The Meaning of Isra' and Mi'raj in Islam

The Prophet Muhammad's Night Journey and Ascension

Al-Aqsa Mosque
Al-Aqsa Mosque, Jerusalem. David Silverman/Getty Images

The year 619 A.D. was known as the “Year of Sadness” in Islamic history. The Muslim community was under constant persecution, and in that year the Prophet Muhammad’s beloved wife Khadeeja and his uncle Abu Talib both died. Without Abu Talib’s protection, the Muslim community experienced ever-increasing harassment in Makkah. The Prophet Muhammad visited the nearby city of Taif to preach the Oneness of God and seek asylum from the Meccan oppressors; he was eventually mocked and run out of town.

In the midst of this adversity, the Prophet Muhammad had a comforting experience, which is now known as Isra’ and Mi’raj (the Night Visit and Ascension). During the month of Rajab, the Prophet Muhammad made a night -time trip to the city of Jerusalem (isra’), visited the Al-Aqsa Mosque, and from there was raised up into heaven (mi’raj). While there, he came face-to-face with previous prophets and received instructions about the number of prayers the Muslim community should observe each day.
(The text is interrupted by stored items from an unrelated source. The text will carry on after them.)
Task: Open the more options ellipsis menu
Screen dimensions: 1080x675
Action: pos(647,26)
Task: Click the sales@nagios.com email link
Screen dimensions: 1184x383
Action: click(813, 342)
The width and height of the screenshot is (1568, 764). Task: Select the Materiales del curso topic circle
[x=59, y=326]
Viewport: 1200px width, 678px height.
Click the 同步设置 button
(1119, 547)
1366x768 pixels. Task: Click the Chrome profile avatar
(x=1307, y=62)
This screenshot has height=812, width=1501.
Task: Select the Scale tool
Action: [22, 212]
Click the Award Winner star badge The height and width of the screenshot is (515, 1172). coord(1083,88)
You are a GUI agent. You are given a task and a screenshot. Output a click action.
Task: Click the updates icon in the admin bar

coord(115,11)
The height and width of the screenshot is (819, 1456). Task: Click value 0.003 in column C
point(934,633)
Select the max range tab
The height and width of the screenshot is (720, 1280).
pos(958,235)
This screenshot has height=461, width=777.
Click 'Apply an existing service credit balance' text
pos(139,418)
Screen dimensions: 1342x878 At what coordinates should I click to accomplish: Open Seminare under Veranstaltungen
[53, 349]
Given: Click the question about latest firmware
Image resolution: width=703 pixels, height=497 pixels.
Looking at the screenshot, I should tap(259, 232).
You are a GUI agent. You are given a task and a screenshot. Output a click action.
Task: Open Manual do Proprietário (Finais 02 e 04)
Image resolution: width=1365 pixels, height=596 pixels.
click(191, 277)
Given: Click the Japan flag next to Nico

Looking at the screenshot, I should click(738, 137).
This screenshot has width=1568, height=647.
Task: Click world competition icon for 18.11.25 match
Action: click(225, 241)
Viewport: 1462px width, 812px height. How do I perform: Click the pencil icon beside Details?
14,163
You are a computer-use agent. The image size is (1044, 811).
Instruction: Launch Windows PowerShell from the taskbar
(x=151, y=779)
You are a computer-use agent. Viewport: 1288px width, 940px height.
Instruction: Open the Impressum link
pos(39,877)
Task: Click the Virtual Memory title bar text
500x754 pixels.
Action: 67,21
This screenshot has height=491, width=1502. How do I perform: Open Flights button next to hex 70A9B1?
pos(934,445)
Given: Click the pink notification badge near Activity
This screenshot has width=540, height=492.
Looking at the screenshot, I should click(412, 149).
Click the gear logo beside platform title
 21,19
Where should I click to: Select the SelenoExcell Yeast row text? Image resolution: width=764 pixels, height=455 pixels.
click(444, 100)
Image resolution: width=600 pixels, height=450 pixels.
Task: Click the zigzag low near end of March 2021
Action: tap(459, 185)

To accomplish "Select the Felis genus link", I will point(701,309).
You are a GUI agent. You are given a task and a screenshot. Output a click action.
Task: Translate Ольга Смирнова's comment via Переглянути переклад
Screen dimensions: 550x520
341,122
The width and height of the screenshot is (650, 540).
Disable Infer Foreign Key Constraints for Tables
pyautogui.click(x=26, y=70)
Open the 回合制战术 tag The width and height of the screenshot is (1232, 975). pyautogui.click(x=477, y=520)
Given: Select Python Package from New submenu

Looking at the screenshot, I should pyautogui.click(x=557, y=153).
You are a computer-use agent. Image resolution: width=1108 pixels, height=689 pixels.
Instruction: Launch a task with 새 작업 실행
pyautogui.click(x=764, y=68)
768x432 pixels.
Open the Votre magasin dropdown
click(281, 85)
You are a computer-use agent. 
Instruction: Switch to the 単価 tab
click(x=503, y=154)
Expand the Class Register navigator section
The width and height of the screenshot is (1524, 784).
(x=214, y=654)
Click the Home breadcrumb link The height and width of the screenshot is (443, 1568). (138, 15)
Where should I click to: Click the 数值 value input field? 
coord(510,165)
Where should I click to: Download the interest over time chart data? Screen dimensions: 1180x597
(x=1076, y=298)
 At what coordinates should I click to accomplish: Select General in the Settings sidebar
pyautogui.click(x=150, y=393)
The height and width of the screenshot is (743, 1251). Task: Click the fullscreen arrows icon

Muhammad and his followers perceived this as a miraculous journey, and it gave them strength and hope that God was with them despite recent setbacks.

Non-Muslims, and even some Muslims, debate over whether this event was an actual physical journey, or merely a vision. The majority view among Muslim scholars is that Muhammad truly traveled in body and soul, as a miracle from God.

The Isra’ and Mi’raj is not universally observed by Muslims.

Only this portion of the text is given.